- _Brief 1_
Answer these questions using the newspaper column, marking each answer (a), (b) or (c):
(a) Over what period must the multiple offenses be committed for judges to apply mandatory consecutive sentences under the proposed bill?
(b) How much cash did the jailed thugs get for their crimes?
(c) Who served the fire safety notice on the owners and residents of Longboat Quay?
- _Brief 2_
Carry on the newspaper column about burglary sentencing and the Longboat Quay apartments, starting right after its last sentence.

Operation Acer and Fiacla have targeted persistent burglars. That's welcome but as long as garda numbers remain as low as they are the gangs will continue to operate.
Increasing these numbers is vital.
But the law also needs to change. This week the Justice Minister intends to bring a bill before the Dail which will target career burglars, enabling District Court judges to apply mandatory consecutive sentences for multiple offences committed over a 12-month period.
The bill will also propose that bail be curtailed for burglars who have previous convictions. If this law is effected it will be down to the judges to implement it.
On that note, I commend Judge Thomas Teehan for sending out a clear message that predatory criminals like the thugs jailed last week will pay a heavy price for their crimes.
And one more thing. If you think this shower of thugs were seasoned criminals think again. Some of them were handed 20 year sentences in jail and for what?
Just €1,300 in cash and some jewellery. The old line is true. Crime - in this case the ultra-violent and cowardly type - simply doesn't pay.
Gardai must investigate shocking fire safety breaches at Longboat Quay
THE effects of the Celtic Tiger continue to be felt - eight years after the beast disappeared.
Most particularly in the shoddy building work carried out by cowboy developers.
Last week, owners and residents of the Longboat Quay apartment complex were served with a fire safety notice by Dublin Fire Brigade.
The residents have been given just one month to come up with €4.75m for safety improvements on this firetrap apartment complex, or be forced to leave the building.
Some residents are facing bills of up to €18,000 for work to make their apartments fireproof.
This apartment complex was developed and built by a company owned by Bernard McNamara. His companies including the one that built Longboat Quay have since gone into receivership, with debts of at least €1.5bn.

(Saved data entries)
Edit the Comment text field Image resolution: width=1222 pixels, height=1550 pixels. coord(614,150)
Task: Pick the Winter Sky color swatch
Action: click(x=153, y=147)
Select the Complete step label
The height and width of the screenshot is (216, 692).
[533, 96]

- _Task response 1_
(a) A 12-month period.
(b) €1,300.
(c) Dublin Fire Brigade.

- _Task response 2_
This effectively means that McNamara, himself a bankrupt, can walk away and wash his hands of this debacle.
Meanwhile, residents have to find millions of euro to carry out these fire safety repairs. This is a shocking state of affairs that urgently requires government or Dublin City Council intervention.
The trauma and worry being endured by the residents of Longboat Quay is similar to that experience by the residents of the Priory Hall complex.
The unfortunate residents, who are blameless in this mess, must not and should not be liable for one cent to address this scandalous situation.
In fact they should be compensated for the suffering and trauma they are now going through.
A way must be found to make McNamara liable for these repairs.
Until it is, the garda should investigate any criminal breaches of the law.
Cathriona was more than just a celeb's girlfriend
Cathriona White and Jim Carrey
My heart goes out to the family of tragic Cathriona White
The young Irishwoman died tragically in Los Angeles last week, where she lived having emigrated from Co Tipperary a few years back.
She hit the headlines on the gossip sites on foot of her relationship with Hollywood star Jim Carrey, of course, but it's clear that Cathriona was far more than just a celebrity girlfriend.
A talented make-up artist, she had worked on a number of movies, including the crime thriller Solitude.
Amid all the headlines, the reports of medications and speculation, it should not be forgotten that there is a grieving family at the centre of this tragic story.
To lose a daughter or a sibling is horrendous at any time - when the deceased lived so far from home it can only be worse.
My thoughts are with Cathriona's family.
It's not every day that Ireland can claim a Nobel Prize winner. So congrats to Donegal's Prof William Campbell who, at 85, was this week awarded the Nobel Prize for Medicine. The Trinity College-educated scientist won the prize for discovering a groundbreaking parasite-fighting drug. What an achievement.
Blind mum Suzanne O'Connor, from Co Westmeath, has twice been prosecuted by An Post for not having a TV Licence. She is entitled to a free licence and yet she has been taken to court on two occasions. Where is the compassion here? An Post should hang their heads in shame - and someone should sort this out.